Görme kaybı 24 saat içinde geri dönmüyorsa, buna “kalıcı görme kaybı” denildiğini dile getiren Uzm. Dr. Nil, “Burada görmenin yavaş yavaş azaldığı durumlar daha çok dikkat çekmektedir. Mesela, katarakt, kırma kusurları, retina hastalıkları, diyabete bağlı retinopati, yaşa bağlı sarı nokta hastalığı, glokom bunlara örnek verilebilir. Göz damarlarında gelişen tıkanmalar, travma veya hastalığa bağlı göz içi kanamaları, ağrılı gelişen glokom krizi, yine ağrılı gelişen gözün ön tabakasındaki bir kornea ödemi ani görme kaybı yapabilmektedir” ifadelerini kullandı.

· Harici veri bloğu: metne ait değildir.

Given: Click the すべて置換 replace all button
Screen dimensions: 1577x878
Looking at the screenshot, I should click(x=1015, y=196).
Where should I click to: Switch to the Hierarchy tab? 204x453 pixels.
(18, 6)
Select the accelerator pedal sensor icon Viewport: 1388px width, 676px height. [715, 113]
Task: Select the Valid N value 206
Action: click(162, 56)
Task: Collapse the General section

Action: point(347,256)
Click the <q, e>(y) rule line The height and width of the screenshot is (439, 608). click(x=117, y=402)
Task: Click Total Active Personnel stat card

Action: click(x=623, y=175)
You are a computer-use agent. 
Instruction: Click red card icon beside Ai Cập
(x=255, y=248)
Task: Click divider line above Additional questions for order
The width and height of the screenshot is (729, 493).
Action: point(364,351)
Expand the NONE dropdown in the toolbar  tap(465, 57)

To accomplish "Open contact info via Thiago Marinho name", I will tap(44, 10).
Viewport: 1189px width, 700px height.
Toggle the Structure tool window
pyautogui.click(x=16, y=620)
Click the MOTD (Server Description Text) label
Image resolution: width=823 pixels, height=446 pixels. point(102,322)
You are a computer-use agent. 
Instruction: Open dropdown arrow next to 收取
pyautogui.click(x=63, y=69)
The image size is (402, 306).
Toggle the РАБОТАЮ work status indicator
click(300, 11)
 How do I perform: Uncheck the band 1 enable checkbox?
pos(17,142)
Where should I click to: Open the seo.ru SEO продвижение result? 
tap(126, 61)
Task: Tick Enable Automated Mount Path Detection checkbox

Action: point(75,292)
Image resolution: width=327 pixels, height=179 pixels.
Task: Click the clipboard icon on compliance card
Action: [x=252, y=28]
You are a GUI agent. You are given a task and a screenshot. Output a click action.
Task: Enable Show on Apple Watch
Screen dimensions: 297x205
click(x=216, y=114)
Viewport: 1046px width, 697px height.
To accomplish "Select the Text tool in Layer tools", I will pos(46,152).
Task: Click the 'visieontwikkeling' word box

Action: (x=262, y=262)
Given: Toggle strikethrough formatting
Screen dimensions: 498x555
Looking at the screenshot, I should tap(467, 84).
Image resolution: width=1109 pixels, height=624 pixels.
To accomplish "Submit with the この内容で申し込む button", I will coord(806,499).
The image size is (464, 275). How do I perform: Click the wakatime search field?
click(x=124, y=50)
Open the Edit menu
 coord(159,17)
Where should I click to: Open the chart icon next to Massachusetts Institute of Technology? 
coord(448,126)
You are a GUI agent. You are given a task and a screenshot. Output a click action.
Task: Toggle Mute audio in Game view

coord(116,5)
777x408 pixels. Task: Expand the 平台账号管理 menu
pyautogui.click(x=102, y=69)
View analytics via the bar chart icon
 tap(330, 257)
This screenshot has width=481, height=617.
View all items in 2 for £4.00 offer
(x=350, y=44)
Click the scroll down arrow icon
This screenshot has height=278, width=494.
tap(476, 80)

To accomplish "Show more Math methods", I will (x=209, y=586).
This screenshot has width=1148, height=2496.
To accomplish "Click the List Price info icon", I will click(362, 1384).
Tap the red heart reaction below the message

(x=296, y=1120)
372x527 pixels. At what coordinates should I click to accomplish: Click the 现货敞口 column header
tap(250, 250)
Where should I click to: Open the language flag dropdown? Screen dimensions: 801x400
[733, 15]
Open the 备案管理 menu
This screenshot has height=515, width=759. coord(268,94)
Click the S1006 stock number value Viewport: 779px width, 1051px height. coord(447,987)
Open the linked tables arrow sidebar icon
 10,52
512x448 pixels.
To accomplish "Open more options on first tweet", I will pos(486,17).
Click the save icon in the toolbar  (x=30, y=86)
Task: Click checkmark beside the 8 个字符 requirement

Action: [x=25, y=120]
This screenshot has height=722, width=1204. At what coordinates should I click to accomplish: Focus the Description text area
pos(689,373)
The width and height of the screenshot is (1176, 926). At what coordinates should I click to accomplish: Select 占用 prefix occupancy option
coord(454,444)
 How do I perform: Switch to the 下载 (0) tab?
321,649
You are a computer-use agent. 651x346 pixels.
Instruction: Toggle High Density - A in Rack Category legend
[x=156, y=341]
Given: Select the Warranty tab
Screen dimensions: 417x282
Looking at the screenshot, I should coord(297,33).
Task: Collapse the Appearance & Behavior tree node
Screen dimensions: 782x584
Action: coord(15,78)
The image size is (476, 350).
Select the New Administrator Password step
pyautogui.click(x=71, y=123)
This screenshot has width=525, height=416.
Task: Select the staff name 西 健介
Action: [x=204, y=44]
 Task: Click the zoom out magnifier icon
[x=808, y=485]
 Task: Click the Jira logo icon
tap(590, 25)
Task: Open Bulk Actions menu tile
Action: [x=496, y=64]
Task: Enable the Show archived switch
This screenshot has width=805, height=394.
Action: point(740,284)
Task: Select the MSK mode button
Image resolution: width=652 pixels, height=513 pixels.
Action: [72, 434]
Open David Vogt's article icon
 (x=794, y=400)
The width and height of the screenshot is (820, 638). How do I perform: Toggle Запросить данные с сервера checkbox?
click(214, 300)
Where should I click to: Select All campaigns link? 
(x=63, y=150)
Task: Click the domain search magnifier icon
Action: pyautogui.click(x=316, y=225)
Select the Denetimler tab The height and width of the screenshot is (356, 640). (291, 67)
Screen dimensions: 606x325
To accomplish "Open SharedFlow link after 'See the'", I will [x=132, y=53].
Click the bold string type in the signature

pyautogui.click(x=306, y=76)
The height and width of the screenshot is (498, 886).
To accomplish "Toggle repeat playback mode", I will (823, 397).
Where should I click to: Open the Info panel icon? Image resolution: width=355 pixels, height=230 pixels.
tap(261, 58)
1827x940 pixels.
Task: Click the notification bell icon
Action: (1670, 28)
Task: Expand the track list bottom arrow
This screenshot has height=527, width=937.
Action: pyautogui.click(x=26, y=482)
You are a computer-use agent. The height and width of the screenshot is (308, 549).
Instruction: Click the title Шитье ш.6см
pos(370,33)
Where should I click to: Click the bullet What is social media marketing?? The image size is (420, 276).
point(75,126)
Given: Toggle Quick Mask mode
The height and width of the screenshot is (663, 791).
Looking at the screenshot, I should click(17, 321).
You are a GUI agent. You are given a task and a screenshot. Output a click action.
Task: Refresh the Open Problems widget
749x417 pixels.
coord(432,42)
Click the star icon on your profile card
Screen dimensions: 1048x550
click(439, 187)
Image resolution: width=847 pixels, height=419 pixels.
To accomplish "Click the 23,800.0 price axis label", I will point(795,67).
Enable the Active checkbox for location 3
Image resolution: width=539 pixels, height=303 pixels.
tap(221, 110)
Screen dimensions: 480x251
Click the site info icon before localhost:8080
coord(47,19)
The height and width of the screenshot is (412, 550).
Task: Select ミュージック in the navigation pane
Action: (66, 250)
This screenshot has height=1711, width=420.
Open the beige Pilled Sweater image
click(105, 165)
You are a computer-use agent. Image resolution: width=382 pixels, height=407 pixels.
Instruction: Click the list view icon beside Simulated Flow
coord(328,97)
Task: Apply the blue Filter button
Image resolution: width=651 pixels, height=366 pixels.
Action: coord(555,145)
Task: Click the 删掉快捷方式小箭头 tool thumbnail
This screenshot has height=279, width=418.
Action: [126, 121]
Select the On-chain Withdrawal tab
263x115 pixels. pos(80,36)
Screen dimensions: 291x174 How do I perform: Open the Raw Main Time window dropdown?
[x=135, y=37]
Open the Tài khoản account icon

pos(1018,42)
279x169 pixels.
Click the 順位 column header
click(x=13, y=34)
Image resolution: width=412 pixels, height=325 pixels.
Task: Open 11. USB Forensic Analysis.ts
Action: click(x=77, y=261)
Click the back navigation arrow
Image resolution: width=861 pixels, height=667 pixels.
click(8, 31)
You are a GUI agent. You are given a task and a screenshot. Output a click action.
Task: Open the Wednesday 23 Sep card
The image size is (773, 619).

“Risk altında olan bireyler”
Görme kaybı riski altında olan bireylerden bahseden Uzm. Dr. Nil, şu bilgileri paylaştı: “Daha çok hipertansiyon, diyabet, kan elemanlarıyla ilgili pıhtılaşma sorunları, Multipl Skleroz gibi bazı nörolojik hastalıklar ve Behçet gibi bazı romatizmal hastalıkları olanlar görme azalması ve ileri dönemlerde görme kaybı riski taşımaktadırlar. Ayrıca ileri düzeyde alkol kullanımı, bazı ilaçların uzun süreli kullanımı gibi durumlarda da görme kaybı oluşabilmektedir.”

“Glokom hastalığı olabilir”
Glokom hastalığından da bahseden Uzm. Dr. Nil, “Göz tansiyonu denilen göz içi basıncının yükselmesi sonucu gözün arkasındaki görme sinirinin yavaş yavaş hasara uğramasına glokom hastalığı denir. Glokom yavaş ilerleyen sinsi bir hastalıktır ve çoğu belirti vermeden rutin göz muayeneleri sırasında saptanır. Erken evre sırasında saptanırsa, göz damlası ile medikal tedaviye cevap verir ancak geç evrelerde lazer müdahalesi ya da glokom ameliyatı gerektirebilir” dedi.

“Göz sorunu olmayan bir kişi 2 yılda 1 muayene olmalı”
Göz muayenesinin hangi sıklıkla yapılması gerektiğini ifade eden Uzm. Dr. Nil, “Göz sorunu olmayan biri 2 yılda bir düzenli olarak göz muayenesi yaptırabilir, ancak kırma kusuru ya da hastalığı olanların mutlaka 6 ayda bir, hatta hastalığın evresine göre 3 ayda bir göz muayenesi olması gerekebilmektedir” diyerek sözlerini sonlandırdı.